ABOUT THIS TASK
Once every line below has been checked for "computer", give only the number of lines that have it.
#####
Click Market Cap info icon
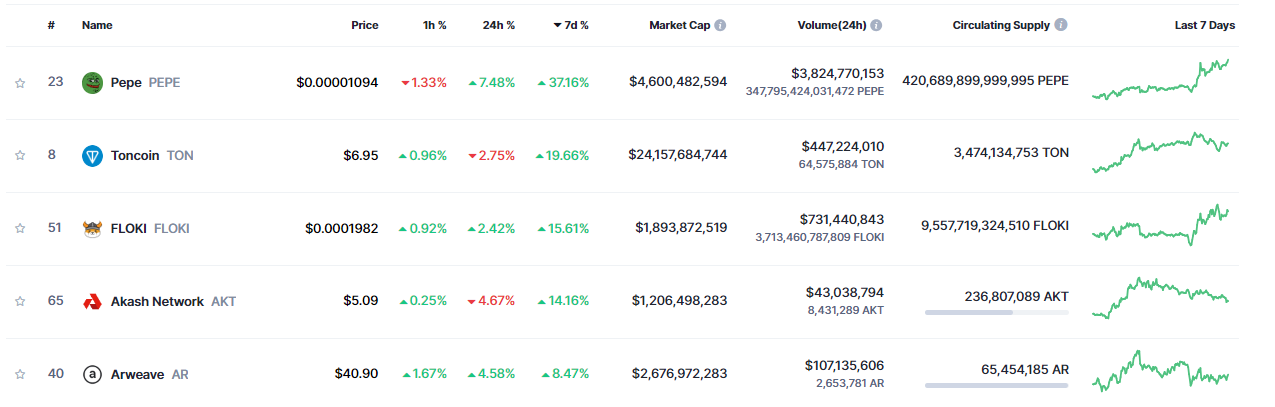This screenshot has width=1275, height=407. 720,25
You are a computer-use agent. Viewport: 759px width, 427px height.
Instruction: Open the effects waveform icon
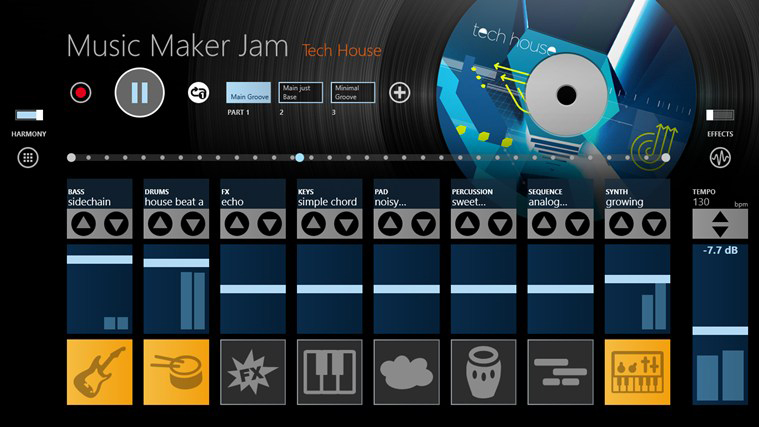tap(720, 157)

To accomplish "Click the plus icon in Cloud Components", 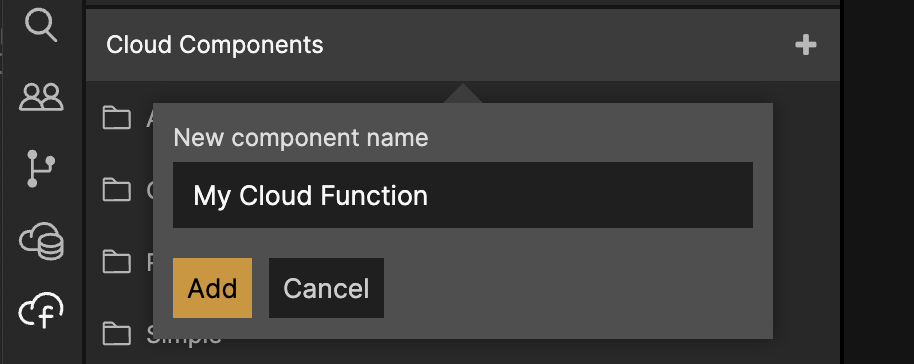I will pos(806,45).
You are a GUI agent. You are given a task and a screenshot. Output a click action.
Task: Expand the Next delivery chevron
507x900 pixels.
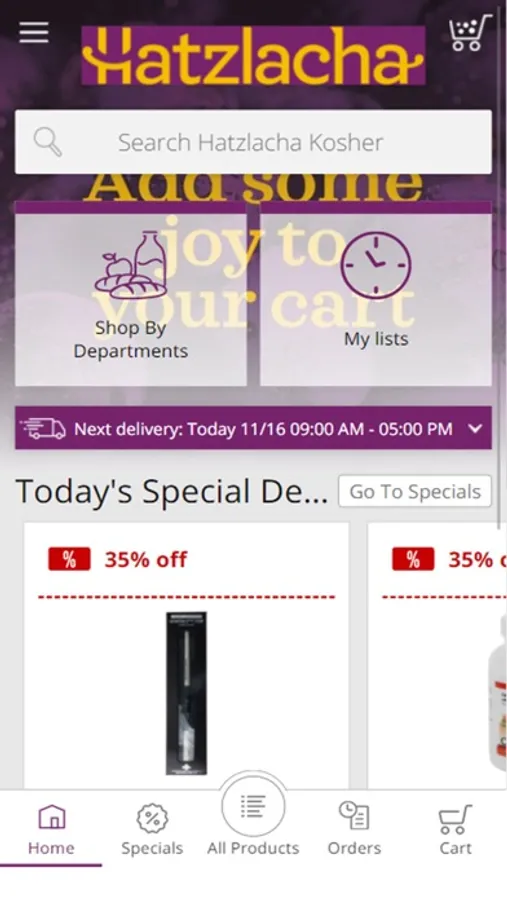pos(475,428)
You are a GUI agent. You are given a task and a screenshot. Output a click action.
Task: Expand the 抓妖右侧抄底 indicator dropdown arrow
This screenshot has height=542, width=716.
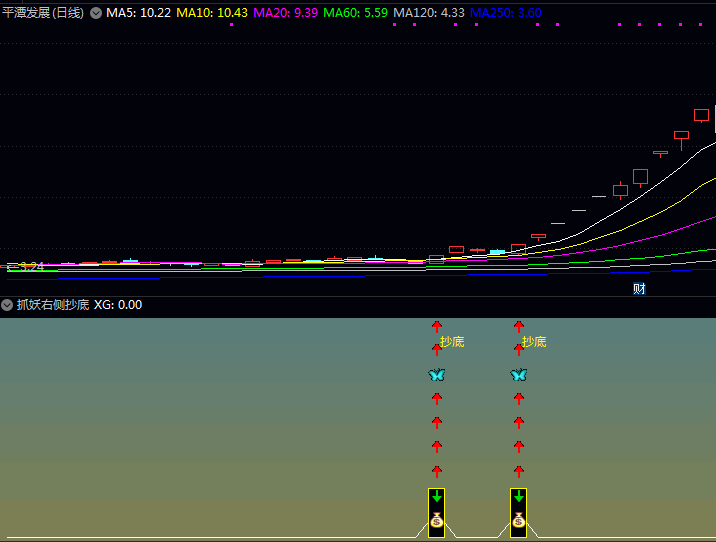pos(7,305)
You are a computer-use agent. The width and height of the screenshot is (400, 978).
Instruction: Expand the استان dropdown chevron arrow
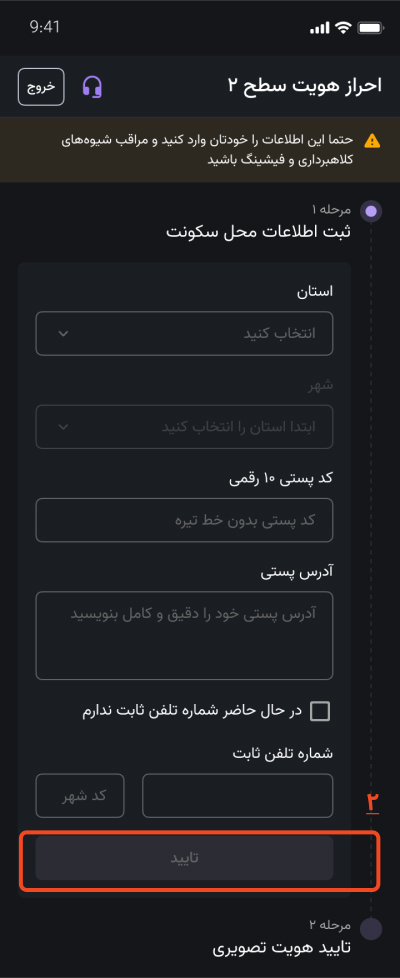pyautogui.click(x=63, y=333)
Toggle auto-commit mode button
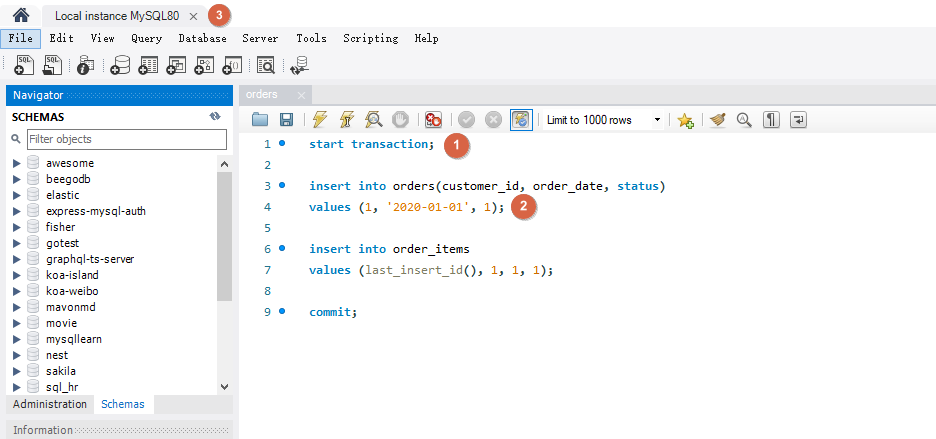Viewport: 936px width, 439px height. [521, 120]
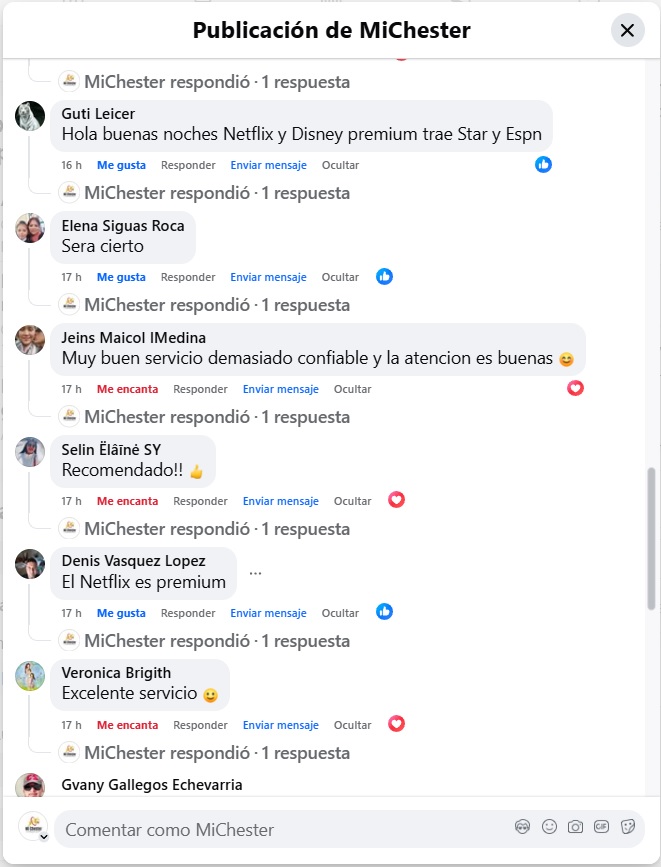
Task: Click the heart reaction on Jeins Maicol's comment
Action: tap(575, 388)
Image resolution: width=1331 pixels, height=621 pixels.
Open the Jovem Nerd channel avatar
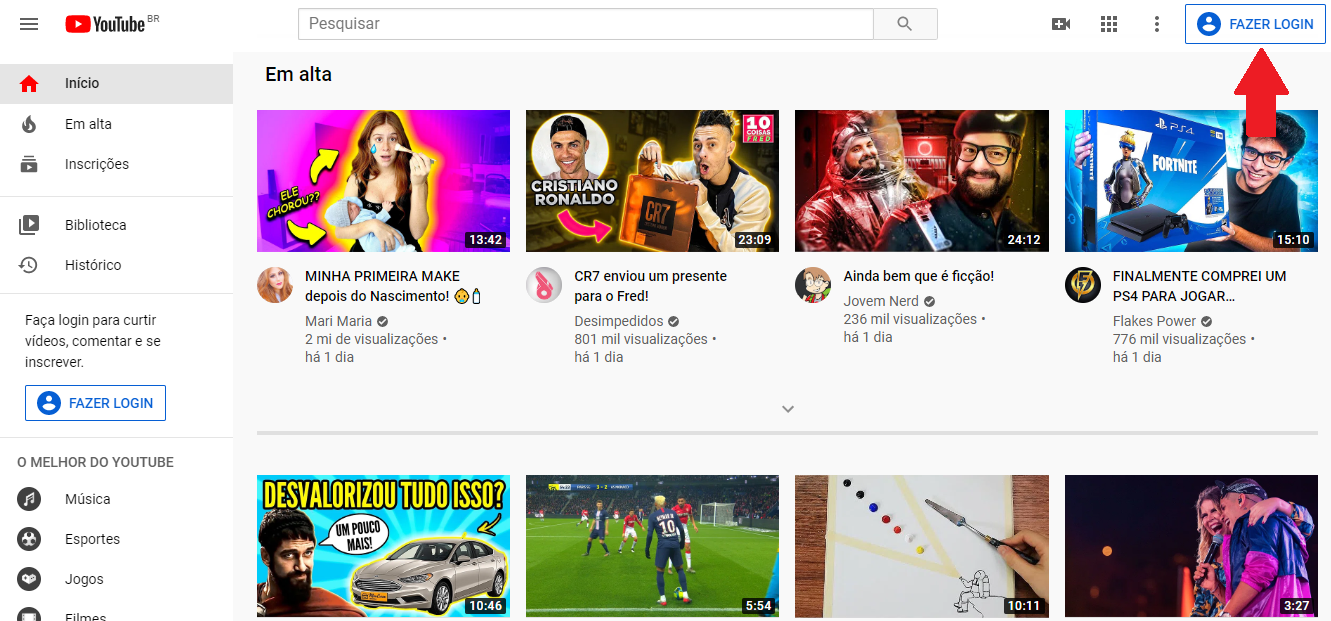[x=813, y=286]
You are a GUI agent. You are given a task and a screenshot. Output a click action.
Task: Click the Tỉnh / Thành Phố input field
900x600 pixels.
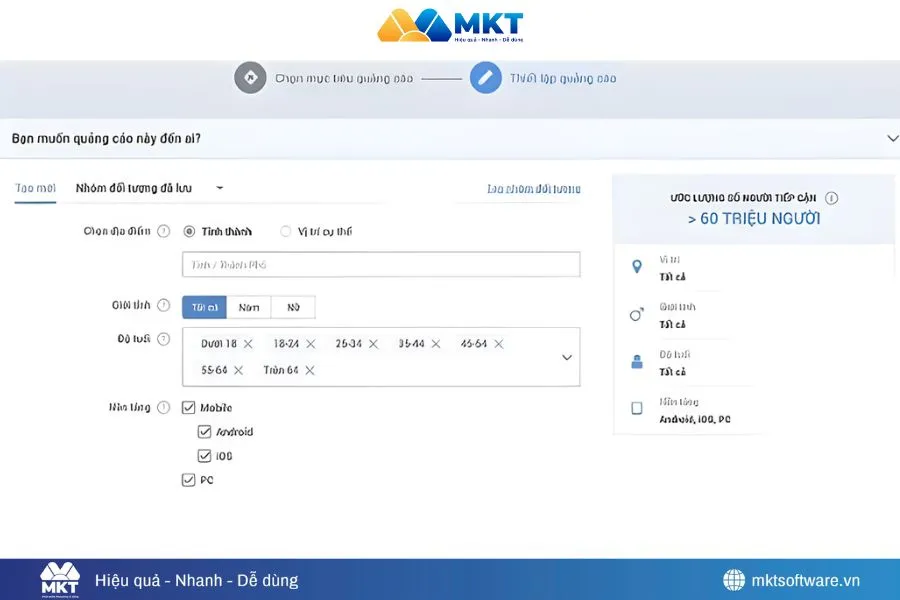(x=380, y=264)
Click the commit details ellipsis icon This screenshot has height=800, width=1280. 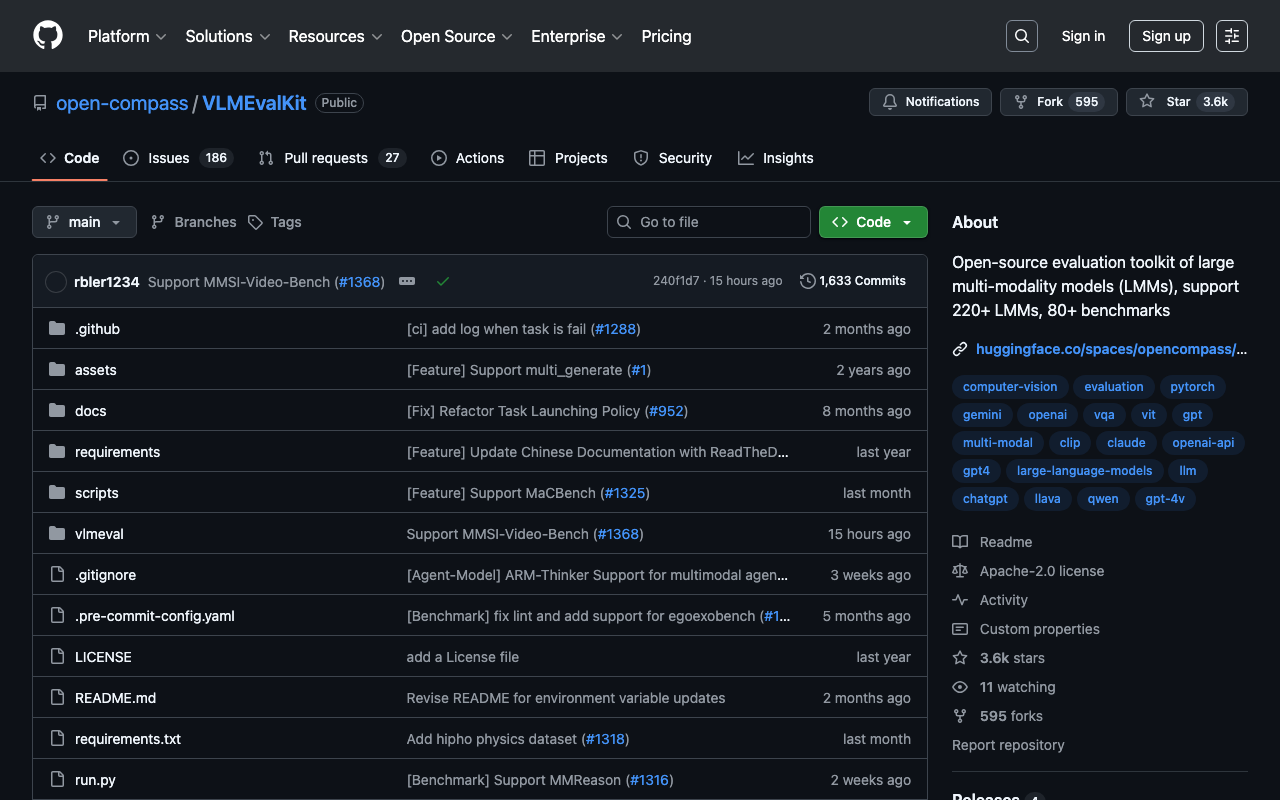coord(407,282)
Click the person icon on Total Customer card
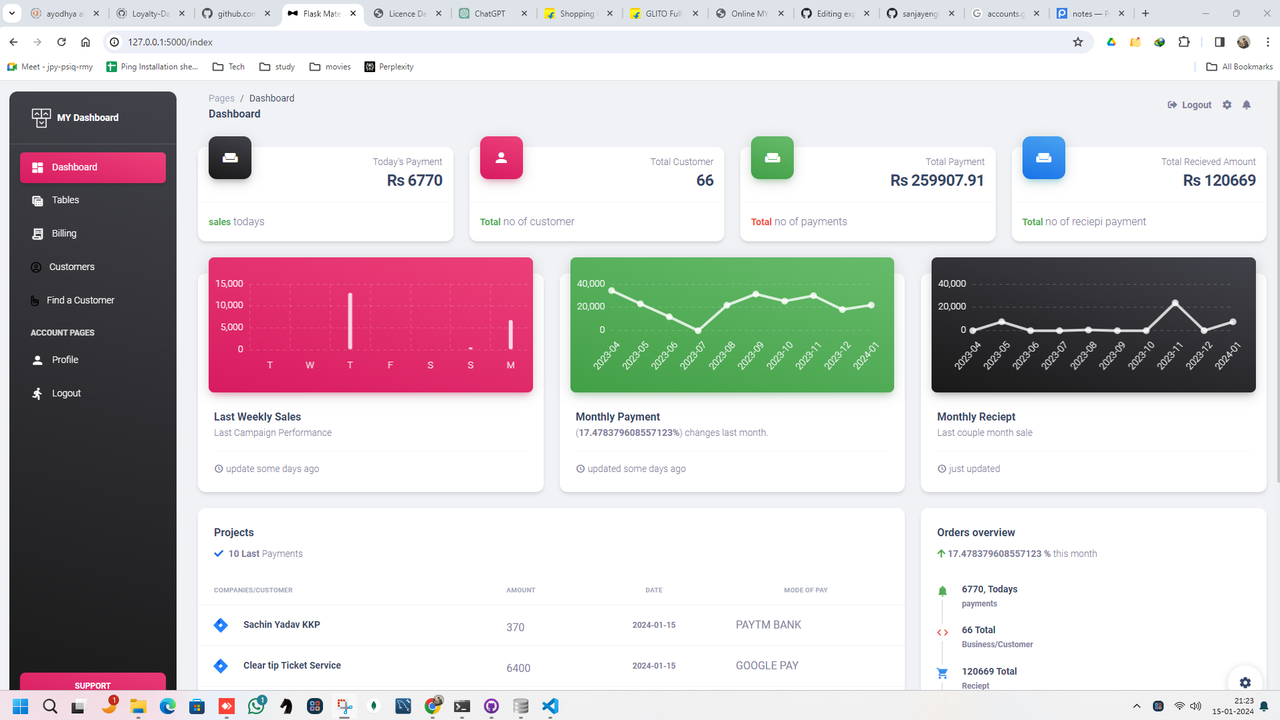The height and width of the screenshot is (720, 1280). pyautogui.click(x=500, y=157)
#####
OUTPUT FOR THIS TASK
2